Judicial history has taken many unexpected turns. Judges and juries now “try to protect the defendant and jurors from members of the community, while in the past juries were designed to protect the defendant and the community from the government.” The need for better systems can be seen in studies of juries. Anonymous juries convict defendants 37% of the time, while nonanonymous juries racked up a 22% conviction score. Fear clearly plays a big role for jurors and the justice they mete out. Also, given the opportunity, juries go for much more severe sentences than judges do, though studies of sentencing by judges of the same data end up all over the map too.

Bakken reports that police make more ten million arrests a year, throwing all kinds of lives in stress and duress for years to come. At an estimated 4%, 57,000 innocent people are among them, every year. In a study at the other end of the funnel, only 67% of convicts admitted to being correctly convicted of their crime. Altogether, between prison, probation and parole, 6.4 million Americans were under the thumb of the justice system in 2018 – a quarter of a million of them innocent.

But wrongful convictions are not limited to voluntary pleadings. From a 1932 study, Bakken cites the reasons for wrongful convictions: “mistaken identifications, inadequate lawyering, police or prosecutorial misconduct, false or coerced confessions, and perjury – are strikingly similar to those offered today.” Lawyers and judges have been aware – and complaining about it – for centuries.

About 60 years ago, the country began providing lawyers to defendants who could not afford one. But being government, they did it pathetically. These terribly underpaid lawyers are few and overloaded with work. The government pays them for an entire case what an established criminal lawyer would charge for one hour, Bakken says. Their goal is to get through the ordeal as quickly and smoothly as possible. Discovering evidence to support the truth is not a priority, if it’s even feasible.

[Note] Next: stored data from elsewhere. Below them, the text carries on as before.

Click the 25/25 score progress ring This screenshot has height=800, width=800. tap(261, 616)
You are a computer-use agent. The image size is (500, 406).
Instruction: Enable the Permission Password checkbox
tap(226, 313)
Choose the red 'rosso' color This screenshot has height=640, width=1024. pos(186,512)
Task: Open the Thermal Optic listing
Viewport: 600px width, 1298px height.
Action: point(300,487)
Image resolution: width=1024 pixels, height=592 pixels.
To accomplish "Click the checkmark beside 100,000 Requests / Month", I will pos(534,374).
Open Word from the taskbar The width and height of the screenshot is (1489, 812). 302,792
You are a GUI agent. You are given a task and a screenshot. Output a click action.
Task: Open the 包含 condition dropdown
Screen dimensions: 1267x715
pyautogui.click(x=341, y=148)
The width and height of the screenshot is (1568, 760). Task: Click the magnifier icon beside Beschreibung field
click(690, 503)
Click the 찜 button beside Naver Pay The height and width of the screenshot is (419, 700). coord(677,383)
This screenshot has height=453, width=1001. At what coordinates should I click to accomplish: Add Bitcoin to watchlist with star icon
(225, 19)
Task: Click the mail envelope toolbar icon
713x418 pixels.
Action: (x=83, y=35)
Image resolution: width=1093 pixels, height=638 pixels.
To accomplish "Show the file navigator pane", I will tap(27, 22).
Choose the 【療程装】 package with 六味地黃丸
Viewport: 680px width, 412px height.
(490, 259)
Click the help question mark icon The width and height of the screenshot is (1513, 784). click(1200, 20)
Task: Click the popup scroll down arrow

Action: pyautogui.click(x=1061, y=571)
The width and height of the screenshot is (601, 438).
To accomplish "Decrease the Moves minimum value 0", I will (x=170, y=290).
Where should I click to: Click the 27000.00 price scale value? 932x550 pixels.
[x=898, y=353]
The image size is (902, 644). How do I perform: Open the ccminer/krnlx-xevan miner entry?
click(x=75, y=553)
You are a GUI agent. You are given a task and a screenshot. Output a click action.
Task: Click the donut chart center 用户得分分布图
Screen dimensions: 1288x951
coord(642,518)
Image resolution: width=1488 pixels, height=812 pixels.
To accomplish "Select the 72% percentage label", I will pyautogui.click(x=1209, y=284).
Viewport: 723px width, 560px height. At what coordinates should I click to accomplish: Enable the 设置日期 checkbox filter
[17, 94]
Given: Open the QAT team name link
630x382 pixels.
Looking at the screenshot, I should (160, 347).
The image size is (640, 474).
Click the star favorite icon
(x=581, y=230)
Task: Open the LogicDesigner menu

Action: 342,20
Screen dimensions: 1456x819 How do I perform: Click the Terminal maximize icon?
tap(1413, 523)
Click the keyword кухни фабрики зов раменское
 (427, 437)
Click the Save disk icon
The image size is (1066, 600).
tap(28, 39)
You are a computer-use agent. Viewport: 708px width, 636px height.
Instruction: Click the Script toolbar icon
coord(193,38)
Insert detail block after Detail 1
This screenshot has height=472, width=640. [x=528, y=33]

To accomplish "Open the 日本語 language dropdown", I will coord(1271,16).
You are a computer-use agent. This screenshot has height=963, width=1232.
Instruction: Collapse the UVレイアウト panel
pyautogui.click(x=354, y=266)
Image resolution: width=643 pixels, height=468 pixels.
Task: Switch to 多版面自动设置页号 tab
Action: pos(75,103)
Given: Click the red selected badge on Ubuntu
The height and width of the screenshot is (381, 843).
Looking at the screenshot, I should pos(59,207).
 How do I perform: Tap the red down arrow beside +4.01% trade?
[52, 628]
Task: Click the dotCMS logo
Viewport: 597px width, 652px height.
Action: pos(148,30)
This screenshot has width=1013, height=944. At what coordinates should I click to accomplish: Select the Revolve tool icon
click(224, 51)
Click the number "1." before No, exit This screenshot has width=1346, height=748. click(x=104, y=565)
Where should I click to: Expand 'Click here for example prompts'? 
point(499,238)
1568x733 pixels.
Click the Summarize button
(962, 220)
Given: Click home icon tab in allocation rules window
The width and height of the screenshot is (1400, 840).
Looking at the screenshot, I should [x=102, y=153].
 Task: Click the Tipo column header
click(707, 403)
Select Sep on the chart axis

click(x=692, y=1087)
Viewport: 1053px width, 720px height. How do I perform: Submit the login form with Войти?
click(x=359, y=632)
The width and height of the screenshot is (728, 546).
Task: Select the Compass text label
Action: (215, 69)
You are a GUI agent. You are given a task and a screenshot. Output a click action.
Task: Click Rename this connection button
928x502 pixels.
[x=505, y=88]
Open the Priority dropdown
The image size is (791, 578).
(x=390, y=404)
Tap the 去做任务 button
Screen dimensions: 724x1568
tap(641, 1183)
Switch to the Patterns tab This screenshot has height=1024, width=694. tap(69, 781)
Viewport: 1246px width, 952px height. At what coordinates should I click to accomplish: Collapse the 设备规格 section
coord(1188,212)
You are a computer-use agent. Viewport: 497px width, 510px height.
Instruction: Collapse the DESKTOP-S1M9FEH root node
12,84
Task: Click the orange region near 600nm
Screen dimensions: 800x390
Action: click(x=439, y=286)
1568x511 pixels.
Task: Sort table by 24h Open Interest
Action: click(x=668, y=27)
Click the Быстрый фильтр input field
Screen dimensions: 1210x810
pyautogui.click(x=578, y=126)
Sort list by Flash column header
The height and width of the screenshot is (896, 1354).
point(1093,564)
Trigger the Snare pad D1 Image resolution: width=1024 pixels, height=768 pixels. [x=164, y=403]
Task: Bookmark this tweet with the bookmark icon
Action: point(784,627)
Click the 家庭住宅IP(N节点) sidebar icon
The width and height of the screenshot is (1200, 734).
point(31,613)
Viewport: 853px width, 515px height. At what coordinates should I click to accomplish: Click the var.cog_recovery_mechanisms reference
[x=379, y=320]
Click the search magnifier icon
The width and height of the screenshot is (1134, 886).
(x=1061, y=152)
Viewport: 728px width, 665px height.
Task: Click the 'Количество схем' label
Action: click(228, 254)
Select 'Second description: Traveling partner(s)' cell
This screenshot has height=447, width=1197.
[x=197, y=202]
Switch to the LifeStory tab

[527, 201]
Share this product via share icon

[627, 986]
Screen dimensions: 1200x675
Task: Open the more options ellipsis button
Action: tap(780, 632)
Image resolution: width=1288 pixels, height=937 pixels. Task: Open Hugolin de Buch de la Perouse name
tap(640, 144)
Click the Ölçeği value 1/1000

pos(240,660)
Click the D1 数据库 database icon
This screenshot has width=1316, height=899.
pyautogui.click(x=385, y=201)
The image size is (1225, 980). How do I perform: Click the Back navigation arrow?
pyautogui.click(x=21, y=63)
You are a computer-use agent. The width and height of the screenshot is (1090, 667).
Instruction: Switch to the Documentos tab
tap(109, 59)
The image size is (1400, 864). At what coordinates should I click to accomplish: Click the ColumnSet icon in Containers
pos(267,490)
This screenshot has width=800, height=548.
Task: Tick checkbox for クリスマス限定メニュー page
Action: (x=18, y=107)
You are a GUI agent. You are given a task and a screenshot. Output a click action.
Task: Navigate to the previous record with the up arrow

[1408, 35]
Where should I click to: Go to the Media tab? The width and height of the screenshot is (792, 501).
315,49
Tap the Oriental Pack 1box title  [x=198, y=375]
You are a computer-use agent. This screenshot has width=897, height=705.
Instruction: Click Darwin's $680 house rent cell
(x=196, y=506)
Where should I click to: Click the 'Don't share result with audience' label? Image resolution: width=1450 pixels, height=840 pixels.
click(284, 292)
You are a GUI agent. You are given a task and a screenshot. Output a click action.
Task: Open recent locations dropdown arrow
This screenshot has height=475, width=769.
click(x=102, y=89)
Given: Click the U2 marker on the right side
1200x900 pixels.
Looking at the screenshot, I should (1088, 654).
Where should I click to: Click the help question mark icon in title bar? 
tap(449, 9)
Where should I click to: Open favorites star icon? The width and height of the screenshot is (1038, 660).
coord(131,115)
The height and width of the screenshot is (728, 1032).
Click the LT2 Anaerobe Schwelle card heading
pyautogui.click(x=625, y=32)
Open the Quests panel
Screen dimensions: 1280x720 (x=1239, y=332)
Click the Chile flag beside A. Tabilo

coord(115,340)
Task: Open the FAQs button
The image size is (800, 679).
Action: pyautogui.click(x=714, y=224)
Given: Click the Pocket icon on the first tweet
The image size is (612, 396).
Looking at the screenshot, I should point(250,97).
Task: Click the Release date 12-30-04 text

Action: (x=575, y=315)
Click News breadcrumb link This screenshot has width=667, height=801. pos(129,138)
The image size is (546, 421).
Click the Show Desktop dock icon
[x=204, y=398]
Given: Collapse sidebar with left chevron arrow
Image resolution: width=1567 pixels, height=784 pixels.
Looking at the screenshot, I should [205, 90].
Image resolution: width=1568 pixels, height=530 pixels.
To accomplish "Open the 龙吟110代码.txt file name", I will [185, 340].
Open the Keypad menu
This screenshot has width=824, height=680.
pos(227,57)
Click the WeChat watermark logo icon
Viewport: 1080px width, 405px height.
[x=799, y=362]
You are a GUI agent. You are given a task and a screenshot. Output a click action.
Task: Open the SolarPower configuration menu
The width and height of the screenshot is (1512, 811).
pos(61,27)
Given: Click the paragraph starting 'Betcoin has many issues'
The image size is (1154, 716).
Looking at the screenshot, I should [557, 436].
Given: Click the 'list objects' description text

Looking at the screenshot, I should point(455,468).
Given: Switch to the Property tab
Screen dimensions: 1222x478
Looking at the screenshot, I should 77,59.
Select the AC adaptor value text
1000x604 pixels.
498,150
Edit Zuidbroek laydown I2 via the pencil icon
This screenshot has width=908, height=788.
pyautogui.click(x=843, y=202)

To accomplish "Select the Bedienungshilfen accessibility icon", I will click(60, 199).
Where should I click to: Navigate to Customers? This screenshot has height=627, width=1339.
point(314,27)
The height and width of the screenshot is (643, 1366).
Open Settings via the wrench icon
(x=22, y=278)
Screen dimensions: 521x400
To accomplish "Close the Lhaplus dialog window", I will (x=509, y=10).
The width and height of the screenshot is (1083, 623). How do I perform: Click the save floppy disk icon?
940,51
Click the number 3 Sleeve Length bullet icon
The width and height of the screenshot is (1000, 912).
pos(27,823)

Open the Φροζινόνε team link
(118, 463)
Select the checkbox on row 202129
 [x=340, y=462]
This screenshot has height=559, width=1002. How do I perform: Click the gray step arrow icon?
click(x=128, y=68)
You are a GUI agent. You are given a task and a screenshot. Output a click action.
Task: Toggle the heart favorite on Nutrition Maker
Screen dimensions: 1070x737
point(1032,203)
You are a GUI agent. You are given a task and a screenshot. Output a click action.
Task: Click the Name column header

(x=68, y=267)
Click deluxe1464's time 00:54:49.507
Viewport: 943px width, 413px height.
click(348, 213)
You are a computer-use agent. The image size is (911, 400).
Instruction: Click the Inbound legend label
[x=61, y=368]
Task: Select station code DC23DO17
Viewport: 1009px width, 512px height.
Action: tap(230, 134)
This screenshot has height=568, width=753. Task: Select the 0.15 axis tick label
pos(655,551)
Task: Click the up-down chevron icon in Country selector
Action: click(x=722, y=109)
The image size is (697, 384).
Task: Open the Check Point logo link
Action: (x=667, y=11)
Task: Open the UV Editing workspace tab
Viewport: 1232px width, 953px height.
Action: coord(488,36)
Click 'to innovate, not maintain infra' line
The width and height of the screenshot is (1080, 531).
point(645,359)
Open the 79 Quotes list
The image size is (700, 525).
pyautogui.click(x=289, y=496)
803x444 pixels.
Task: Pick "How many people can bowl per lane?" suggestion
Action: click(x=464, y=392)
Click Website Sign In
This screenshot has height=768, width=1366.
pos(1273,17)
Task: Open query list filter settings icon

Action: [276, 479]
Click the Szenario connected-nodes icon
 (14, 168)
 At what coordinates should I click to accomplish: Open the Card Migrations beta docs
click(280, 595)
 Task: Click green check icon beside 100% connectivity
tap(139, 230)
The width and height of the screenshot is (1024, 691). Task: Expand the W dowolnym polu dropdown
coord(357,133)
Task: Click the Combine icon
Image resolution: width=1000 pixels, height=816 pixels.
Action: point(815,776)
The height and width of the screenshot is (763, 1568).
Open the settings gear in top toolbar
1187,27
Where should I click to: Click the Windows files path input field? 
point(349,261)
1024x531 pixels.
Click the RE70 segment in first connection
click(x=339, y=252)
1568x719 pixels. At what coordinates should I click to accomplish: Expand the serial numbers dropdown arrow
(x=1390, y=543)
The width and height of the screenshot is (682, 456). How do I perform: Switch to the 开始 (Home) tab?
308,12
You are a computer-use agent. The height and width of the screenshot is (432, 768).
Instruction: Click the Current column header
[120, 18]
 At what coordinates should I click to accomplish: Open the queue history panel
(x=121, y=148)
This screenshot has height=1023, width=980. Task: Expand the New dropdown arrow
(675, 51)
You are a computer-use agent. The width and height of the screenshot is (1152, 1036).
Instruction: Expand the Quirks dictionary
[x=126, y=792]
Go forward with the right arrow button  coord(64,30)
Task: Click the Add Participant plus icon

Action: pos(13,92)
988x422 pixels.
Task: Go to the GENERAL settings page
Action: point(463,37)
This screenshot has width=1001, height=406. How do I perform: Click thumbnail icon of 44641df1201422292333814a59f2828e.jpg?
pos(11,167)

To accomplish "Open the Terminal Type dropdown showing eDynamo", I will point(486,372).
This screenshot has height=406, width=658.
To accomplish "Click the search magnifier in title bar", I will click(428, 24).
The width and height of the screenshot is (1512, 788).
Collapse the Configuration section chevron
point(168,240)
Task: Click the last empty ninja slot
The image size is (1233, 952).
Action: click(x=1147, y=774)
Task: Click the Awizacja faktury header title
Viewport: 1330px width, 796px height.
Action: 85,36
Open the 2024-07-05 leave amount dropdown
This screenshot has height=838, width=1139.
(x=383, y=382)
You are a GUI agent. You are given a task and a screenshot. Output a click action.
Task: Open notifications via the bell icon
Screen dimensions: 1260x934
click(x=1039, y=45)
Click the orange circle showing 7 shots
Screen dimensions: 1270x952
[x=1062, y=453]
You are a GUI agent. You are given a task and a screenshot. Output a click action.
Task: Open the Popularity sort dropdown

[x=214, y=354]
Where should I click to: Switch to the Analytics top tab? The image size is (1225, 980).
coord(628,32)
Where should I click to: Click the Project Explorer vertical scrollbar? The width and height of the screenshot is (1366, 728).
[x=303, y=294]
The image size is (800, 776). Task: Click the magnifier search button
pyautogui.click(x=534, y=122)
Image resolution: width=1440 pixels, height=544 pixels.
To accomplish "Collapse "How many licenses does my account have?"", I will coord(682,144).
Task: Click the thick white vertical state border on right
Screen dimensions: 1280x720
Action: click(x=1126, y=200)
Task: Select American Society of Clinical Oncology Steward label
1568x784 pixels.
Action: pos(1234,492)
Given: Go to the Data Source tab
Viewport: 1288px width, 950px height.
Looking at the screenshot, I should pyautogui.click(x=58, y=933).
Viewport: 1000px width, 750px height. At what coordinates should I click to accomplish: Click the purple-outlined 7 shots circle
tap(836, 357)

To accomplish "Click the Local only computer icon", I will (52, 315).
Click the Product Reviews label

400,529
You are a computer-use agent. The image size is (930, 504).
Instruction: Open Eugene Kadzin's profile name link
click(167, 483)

The plague of plea bargaining is the subject of numerous whole books. Here, Bakken points out it results in far more incarceration than necessary, but helps the government side stay within budget by avoiding actual investigations and trials. This of course, is the wrong answer to the question of justice being served. Threatening the accused with exposing everything about his family, friends and neighbors, humiliating him at length and for life, only to end up with a huge bill and a longer sentence if he insists on his innocence is enough to make anyone want to cop a plea instead. So 97% of convictions come from guilty pleas.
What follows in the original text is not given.